══ Data supplied
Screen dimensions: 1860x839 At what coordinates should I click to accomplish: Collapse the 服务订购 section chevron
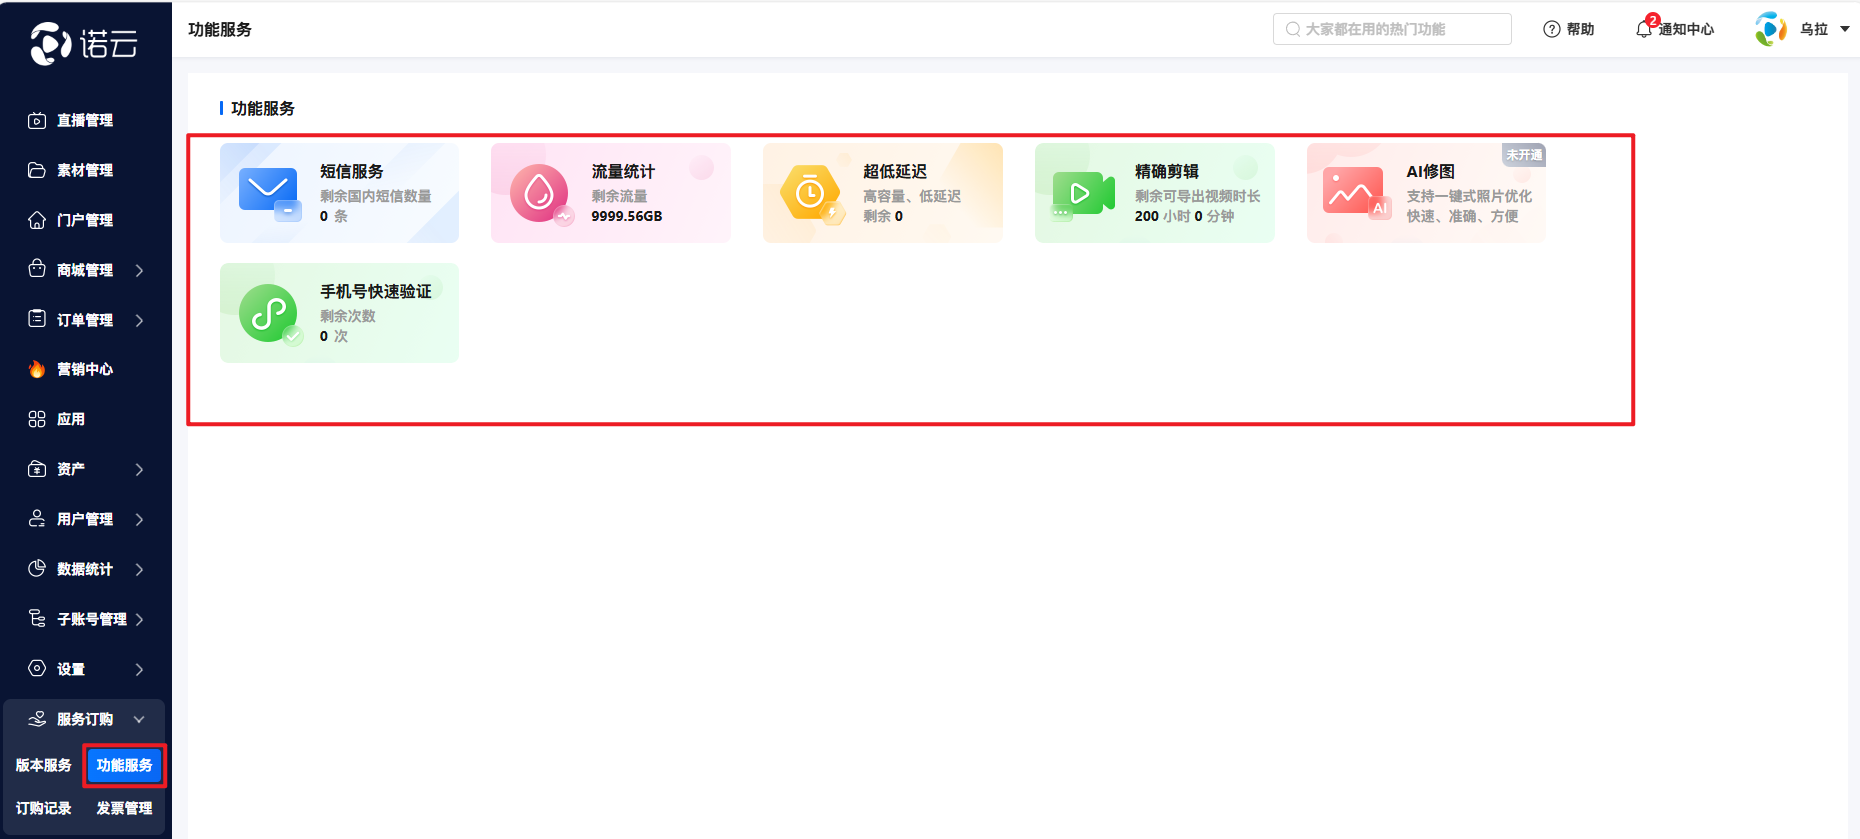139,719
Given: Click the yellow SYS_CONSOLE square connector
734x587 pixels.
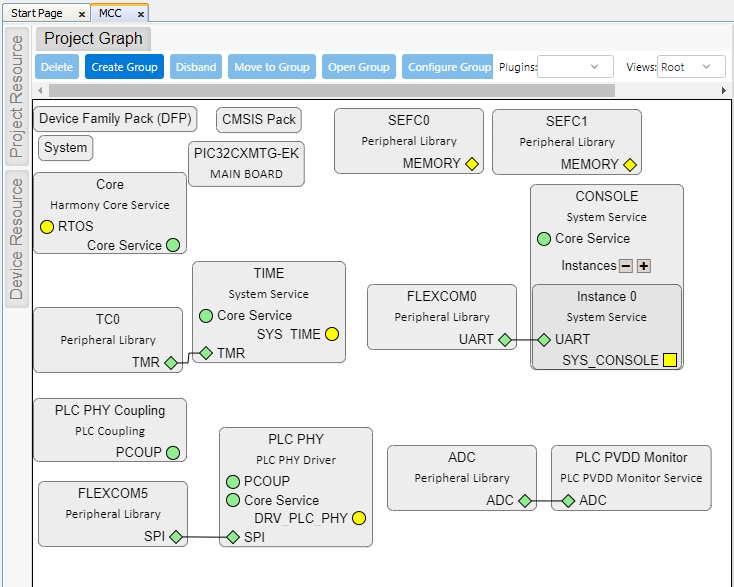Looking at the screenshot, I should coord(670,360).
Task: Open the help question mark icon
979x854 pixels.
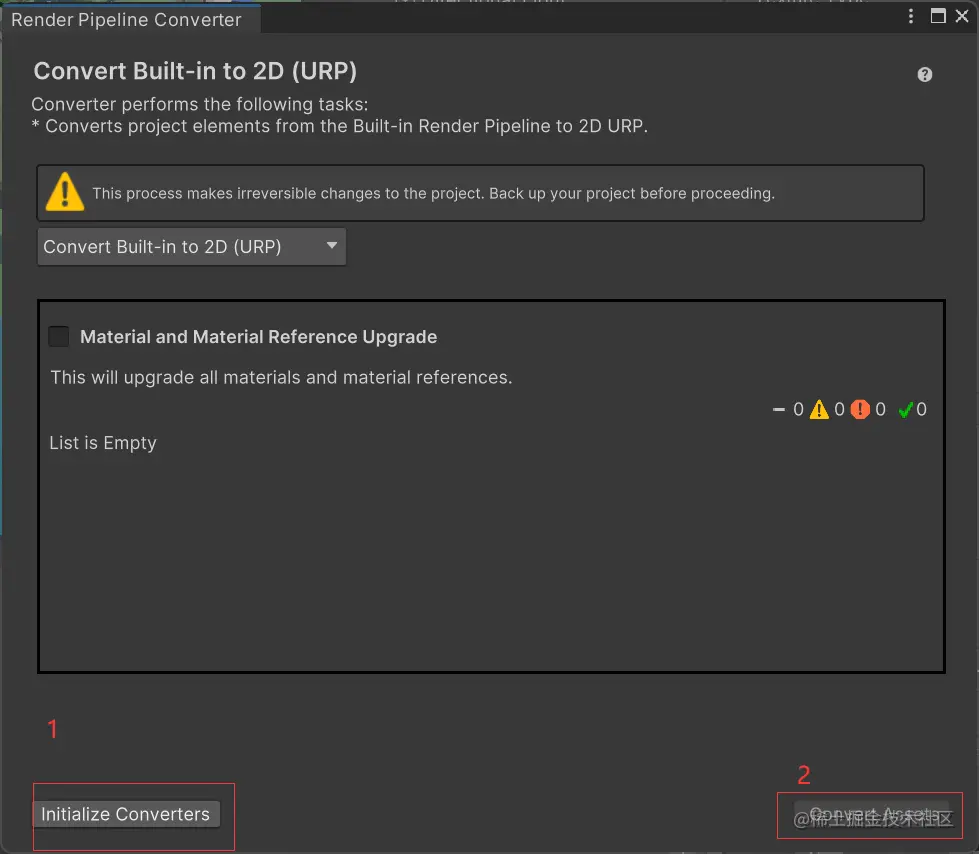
════
* Task prompt *
Write out exactly, and only, the lines from the line holding "Task: Open the help question mark icon" through the end of the data, inclusive, without any pictures.

* Exercise response *
Task: Open the help question mark icon
979x854 pixels.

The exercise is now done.